• _Exercise_:
Copy out all of the material below, line by line, with every character unchanged.

:::::

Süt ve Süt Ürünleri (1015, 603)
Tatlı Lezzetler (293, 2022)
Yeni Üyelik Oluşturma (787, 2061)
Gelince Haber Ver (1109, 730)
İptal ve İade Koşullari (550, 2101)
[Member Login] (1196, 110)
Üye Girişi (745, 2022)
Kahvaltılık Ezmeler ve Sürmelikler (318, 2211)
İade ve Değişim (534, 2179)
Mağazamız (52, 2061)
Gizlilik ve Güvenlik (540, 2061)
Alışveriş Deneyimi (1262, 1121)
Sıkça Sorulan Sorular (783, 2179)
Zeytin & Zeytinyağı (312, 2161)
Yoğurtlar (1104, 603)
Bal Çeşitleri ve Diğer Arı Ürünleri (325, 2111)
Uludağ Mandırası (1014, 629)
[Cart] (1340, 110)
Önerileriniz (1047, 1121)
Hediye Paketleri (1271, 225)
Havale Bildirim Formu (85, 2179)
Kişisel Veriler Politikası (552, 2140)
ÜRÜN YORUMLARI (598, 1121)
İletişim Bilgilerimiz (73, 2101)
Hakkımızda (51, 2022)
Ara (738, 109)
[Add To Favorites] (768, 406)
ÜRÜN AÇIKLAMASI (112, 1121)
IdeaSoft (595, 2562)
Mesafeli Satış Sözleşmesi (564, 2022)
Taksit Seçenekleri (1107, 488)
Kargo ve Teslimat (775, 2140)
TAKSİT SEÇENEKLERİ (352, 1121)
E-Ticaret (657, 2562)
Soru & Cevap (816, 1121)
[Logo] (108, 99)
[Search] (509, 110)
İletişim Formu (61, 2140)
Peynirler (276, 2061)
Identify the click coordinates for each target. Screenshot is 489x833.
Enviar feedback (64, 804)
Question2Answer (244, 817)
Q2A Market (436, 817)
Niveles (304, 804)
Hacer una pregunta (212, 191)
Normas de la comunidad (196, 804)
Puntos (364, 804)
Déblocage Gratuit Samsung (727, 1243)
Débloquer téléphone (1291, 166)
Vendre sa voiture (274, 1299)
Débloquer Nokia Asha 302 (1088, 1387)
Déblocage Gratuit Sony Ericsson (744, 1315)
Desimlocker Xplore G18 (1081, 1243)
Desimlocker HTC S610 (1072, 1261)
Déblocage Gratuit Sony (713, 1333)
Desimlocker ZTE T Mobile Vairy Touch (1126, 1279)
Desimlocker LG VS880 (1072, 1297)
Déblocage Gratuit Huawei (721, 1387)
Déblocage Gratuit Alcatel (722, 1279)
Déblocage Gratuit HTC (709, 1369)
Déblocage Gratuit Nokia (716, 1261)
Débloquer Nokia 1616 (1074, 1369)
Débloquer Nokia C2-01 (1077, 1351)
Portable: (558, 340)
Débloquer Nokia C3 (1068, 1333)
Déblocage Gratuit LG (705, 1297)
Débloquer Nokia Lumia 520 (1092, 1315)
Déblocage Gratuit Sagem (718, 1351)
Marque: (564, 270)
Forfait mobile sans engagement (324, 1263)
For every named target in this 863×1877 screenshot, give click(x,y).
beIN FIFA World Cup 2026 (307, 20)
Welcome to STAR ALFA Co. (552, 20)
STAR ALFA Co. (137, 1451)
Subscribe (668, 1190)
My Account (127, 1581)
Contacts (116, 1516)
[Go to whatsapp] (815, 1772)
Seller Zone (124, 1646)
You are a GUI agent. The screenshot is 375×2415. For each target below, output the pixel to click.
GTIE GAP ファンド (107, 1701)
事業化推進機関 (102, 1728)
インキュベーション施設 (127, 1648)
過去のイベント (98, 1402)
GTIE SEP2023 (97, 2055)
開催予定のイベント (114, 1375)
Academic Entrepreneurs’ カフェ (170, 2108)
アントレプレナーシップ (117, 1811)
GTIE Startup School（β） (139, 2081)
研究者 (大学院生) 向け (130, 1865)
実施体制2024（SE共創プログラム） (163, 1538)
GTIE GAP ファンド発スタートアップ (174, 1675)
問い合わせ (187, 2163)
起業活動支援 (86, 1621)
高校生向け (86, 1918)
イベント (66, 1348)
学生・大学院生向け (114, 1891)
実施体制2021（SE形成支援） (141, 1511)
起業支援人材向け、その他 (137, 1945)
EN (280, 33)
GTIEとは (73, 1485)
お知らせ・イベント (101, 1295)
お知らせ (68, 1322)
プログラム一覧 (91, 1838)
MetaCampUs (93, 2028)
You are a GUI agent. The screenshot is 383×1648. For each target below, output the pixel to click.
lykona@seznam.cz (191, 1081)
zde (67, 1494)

:::::

• _Answer below_:
Süt ve Süt Ürünleri (1015, 603)
Tatlı Lezzetler (293, 2022)
Yeni Üyelik Oluşturma (787, 2061)
Gelince Haber Ver (1109, 730)
İptal ve İade Koşullari (550, 2101)
[Member Login] (1196, 110)
Üye Girişi (745, 2022)
Kahvaltılık Ezmeler ve Sürmelikler (318, 2211)
İade ve Değişim (534, 2179)
Mağazamız (52, 2061)
Gizlilik ve Güvenlik (540, 2061)
Alışveriş Deneyimi (1262, 1121)
Sıkça Sorulan Sorular (783, 2179)
Zeytin & Zeytinyağı (312, 2161)
Yoğurtlar (1104, 603)
Bal Çeşitleri ve Diğer Arı Ürünleri (325, 2111)
Uludağ Mandırası (1014, 629)
[Cart] (1340, 110)
Önerileriniz (1047, 1121)
Hediye Paketleri (1271, 225)
Havale Bildirim Formu (85, 2179)
Kişisel Veriler Politikası (552, 2140)
ÜRÜN YORUMLARI (598, 1121)
İletişim Bilgilerimiz (73, 2101)
Hakkımızda (51, 2022)
Ara (738, 109)
[Add To Favorites] (768, 406)
ÜRÜN AÇIKLAMASI (112, 1121)
IdeaSoft (595, 2562)
Mesafeli Satış Sözleşmesi (564, 2022)
Taksit Seçenekleri (1107, 488)
Kargo ve Teslimat (775, 2140)
TAKSİT SEÇENEKLERİ (352, 1121)
E-Ticaret (657, 2562)
Soru & Cevap (816, 1121)
[Logo] (108, 99)
[Search] (509, 110)
İletişim Formu (61, 2140)
Peynirler (276, 2061)
Identify the click coordinates for each target. Screenshot is 489x833.
Enviar feedback (64, 804)
Question2Answer (244, 817)
Q2A Market (436, 817)
Niveles (304, 804)
Hacer una pregunta (212, 191)
Normas de la comunidad (196, 804)
Puntos (364, 804)
Déblocage Gratuit Samsung (727, 1243)
Débloquer téléphone (1291, 166)
Vendre sa voiture (274, 1299)
Débloquer Nokia Asha 302 (1088, 1387)
Déblocage Gratuit Sony Ericsson (744, 1315)
Desimlocker Xplore G18 (1081, 1243)
Desimlocker HTC S610 (1072, 1261)
Déblocage Gratuit Sony (713, 1333)
Desimlocker ZTE T Mobile Vairy Touch (1126, 1279)
Desimlocker LG VS880 (1072, 1297)
Déblocage Gratuit Huawei (721, 1387)
Déblocage Gratuit Alcatel (722, 1279)
Déblocage Gratuit HTC (709, 1369)
Déblocage Gratuit Nokia (716, 1261)
Débloquer Nokia 1616 (1074, 1369)
Débloquer Nokia C2-01 (1077, 1351)
Portable: (558, 340)
Débloquer Nokia C3 (1068, 1333)
Déblocage Gratuit LG (705, 1297)
Débloquer Nokia Lumia 520 (1092, 1315)
Déblocage Gratuit Sagem (718, 1351)
Marque: (564, 270)
Forfait mobile sans engagement (324, 1263)
For every named target in this 863×1877 screenshot, give click(x,y).
beIN FIFA World Cup 2026 (307, 20)
Welcome to STAR ALFA Co. (552, 20)
STAR ALFA Co. (137, 1451)
Subscribe (668, 1190)
My Account (127, 1581)
Contacts (116, 1516)
[Go to whatsapp] (815, 1772)
Seller Zone (124, 1646)
You are a GUI agent. The screenshot is 375×2415. For each target below, output the pixel to click.
GTIE GAP ファンド (107, 1701)
事業化推進機関 (102, 1728)
インキュベーション施設 (127, 1648)
過去のイベント (98, 1402)
GTIE SEP2023 (97, 2055)
開催予定のイベント (114, 1375)
Academic Entrepreneurs’ カフェ (170, 2108)
アントレプレナーシップ (117, 1811)
GTIE Startup School（β） (139, 2081)
研究者 (大学院生) 向け (130, 1865)
実施体制2024（SE共創プログラム） (163, 1538)
GTIE GAP ファンド発スタートアップ (174, 1675)
問い合わせ (187, 2163)
起業活動支援 (86, 1621)
高校生向け (86, 1918)
イベント (66, 1348)
学生・大学院生向け (114, 1891)
実施体制2021（SE形成支援） (141, 1511)
起業支援人材向け、その他 (137, 1945)
EN (280, 33)
GTIEとは (73, 1485)
お知らせ・イベント (101, 1295)
お知らせ (68, 1322)
プログラム一覧 (91, 1838)
MetaCampUs (93, 2028)
You are a GUI agent. The screenshot is 383×1648. For each target below, output the pixel to click.
lykona@seznam.cz (191, 1081)
zde (67, 1494)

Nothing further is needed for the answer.